Il était une fois une époque où bien faire était essentiel. Un temps où nos actions étaient conséquentes et bien fondées. Un temps où l’accomplissement d’un travail avait bien plus de valeur à nos yeux que le chèque de paye qui en découlait. Un temps où nos idéaux valaient largement plus que leur pesant d’or et où nous éprouvions de la fierté devant l’impact de nos réalisations; bien plus qu’envers nos simples possessions.

Les choses ont grandement changé.

Mais que s’est-il passé?

Peut-être que tout cela s’est égaré quelque part entre deux fausses promesses ou perdu entre quelques poignées de main en coulisse? Peut-être devrions-nous blâmer ces dinosaures à cravates, ceux qui n’ont ni foi ni loi? Ou encore, pointer du doigt ces hommes invertébrés, s’inclinant et exécutant chaque commande sans réfléchir?

Eh bien, chers amis, vous n’« aimerez » pas ce qui suit!

Cette illusion de rêve est maintenant devenue un cauchemar bien réel.

Et il serait grand temps d’ouvrir les yeux et de se réveiller.

Nous sommes N/A.

Nous revenons à la base. Nous regagnons nos tables à dessin, oublions ces faux idéaux que nous avons appris de force et effaçons les traces derrière nous. Nous sommes les « Non Applicables », ceux qui font exception à la règle. Nous savons que le message est plus puissant que le médium et que pour aller au-delà de la transparence, nous devons éclater le verre qui nous sépare. C’est le moment de joindre nos forces, car nous serons toujours plus forts ensemble, unis.

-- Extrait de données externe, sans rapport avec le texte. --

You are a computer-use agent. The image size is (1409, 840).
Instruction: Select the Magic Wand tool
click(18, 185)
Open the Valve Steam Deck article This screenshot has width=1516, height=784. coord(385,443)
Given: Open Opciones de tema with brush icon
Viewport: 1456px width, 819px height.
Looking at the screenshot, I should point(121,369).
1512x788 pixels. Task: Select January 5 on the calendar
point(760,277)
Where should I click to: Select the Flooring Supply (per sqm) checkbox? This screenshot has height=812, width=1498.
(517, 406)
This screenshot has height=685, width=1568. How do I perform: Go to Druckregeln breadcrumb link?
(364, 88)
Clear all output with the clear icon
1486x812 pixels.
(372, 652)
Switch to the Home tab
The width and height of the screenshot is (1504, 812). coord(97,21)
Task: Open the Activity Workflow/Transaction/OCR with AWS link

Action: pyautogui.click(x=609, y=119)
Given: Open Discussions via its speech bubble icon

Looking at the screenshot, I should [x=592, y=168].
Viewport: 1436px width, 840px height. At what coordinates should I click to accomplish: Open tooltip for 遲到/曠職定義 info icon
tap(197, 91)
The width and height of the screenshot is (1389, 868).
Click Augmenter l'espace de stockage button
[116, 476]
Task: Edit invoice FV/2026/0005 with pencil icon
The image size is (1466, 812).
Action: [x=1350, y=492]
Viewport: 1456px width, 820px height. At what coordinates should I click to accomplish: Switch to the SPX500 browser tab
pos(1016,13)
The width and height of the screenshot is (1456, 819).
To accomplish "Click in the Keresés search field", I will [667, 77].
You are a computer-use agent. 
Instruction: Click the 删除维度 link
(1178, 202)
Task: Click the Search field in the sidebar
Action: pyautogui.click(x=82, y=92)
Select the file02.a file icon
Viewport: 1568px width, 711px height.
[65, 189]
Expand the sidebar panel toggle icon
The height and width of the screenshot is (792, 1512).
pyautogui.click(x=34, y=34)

Nous parlons sans détour et utilisons notre matière grise pour alimenter de nouvelles ambitions. Nous traitons les consommateurs comme des égaux et nos clients comme des confidents. Tout cela dans le but de créer une communication de marque socialement responsable et émotionnellement irrésistible.

Les règles du jeu ont changé parce que le monde est en constante évolution.

Et si la publicité devenait honnête, vraie?

Si elle desservait un but plus grand que de simples profits commerciaux?

Mais, surtout, qui a dit que le capitalisme ne pouvait pas changer le monde?

Nous sommes à la croisée des chemins.

Croyons en des jours meilleurs, en un avenir rempli de possibilités, non de contraintes.